Un élève ayant besoin d'être cadré, suivi et possédant une certaine capacité de travail sera plus à même d'aller en classe préparatoire. En classe préparatoire, les professeurs sont très présents, ils motivent à travailler. De plus, les évaluations écrites sont programmées toutes les semaines. De même, chaque étudiant passe un voire plusieurs oraux dans une semaine sur les matières principales et les langues (les « khôles »). Ceci engendre un travail régulier et rigoureux.
Même si aujourd'hui, moins de la moitié des élèves ingénieurs provient de CPGE, les classes préparatoires restent la voie royale pour intégrer une école (plus de places offertes au concours que les autres voies d'accès).
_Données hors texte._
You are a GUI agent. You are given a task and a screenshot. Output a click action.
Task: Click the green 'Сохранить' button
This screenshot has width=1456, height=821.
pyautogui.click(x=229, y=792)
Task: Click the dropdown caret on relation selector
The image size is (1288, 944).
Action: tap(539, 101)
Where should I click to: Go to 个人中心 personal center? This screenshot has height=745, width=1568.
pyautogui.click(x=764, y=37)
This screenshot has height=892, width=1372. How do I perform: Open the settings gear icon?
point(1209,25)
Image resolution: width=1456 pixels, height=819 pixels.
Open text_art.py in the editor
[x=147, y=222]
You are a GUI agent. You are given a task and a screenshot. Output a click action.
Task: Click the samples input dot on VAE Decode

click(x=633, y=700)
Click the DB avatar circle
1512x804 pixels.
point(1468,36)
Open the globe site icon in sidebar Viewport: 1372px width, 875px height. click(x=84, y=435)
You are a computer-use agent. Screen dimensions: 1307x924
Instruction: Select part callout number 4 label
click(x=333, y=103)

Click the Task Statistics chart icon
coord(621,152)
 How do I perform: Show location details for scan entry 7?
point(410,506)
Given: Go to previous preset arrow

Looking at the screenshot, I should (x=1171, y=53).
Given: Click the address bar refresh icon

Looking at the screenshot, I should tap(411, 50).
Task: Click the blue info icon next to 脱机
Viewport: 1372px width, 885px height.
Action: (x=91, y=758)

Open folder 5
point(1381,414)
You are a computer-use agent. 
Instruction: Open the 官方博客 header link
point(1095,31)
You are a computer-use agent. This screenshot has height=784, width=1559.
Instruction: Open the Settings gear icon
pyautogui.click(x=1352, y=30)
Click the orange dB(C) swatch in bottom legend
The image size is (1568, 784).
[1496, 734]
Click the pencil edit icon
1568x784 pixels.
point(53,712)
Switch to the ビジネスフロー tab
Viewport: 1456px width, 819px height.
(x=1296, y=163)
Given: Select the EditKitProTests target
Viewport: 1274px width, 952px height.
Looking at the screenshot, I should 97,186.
De plus, les plus grandes écoles recrutent encore très majoritairement au sein des CPGE.
Le cycle universitaire
Une personne indépendante, aimant travailler d'elle-même et à son rythme correspond plutôt à un cursus universitaire. A l'université, les cours magistraux sont en amphis de plusieurs centaines de personnes, seuls les TD et les TP sont par petits groupes. La motivation et des objectifs précis pour son orientation sont indispensables pour réussir. Si en CPGE, l'étudiant peut seulement se permettre de commencer à esquisser son projet professionnel, en université il devra le cerner réellement car l'entrée en écoles d'ingénieurs se fait par concours puis dossier pour une école particulière. Les évaluations se font par des partiels à chaque fin de semestre. Il est donc nécessaire d'être organisé dans son travail afin de ne pas se retrouver à tout faire au dernier moment. La sélection pour l'entrée en école d'ingénieurs se fait pour la plupart du temps aussi sur concours. Chaque candidat prépare son concours tout seul. Il est donc important d'être motivé et autonome d'autant plus que cette préparation se fait en plus du cursus universitaire.